Please show every line from the entries that carries the word "table".

------------------------------------------------------------

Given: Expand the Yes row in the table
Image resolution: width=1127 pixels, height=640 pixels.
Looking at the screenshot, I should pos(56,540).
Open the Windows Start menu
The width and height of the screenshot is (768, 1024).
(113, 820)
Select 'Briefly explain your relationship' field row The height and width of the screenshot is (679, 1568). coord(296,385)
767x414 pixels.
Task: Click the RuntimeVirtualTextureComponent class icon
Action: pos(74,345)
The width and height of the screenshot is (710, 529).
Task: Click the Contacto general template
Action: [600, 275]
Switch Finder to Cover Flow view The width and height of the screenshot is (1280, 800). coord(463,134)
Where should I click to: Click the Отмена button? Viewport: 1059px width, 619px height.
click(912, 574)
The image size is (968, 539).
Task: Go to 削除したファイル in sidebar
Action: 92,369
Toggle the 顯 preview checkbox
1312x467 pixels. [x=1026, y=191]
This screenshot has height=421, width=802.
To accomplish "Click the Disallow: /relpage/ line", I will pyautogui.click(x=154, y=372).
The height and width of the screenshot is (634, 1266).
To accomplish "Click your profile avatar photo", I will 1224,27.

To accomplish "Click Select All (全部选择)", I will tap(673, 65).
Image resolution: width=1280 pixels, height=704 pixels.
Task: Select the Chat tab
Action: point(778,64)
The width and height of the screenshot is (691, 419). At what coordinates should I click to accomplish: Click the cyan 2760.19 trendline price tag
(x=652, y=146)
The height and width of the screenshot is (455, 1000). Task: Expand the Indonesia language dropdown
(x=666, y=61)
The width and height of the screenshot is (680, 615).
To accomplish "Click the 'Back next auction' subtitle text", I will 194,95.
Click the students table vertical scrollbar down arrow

------------------------------------------------------------

**Solution to this task**
Given: Expand the Yes row in the table
Click the students table vertical scrollbar down arrow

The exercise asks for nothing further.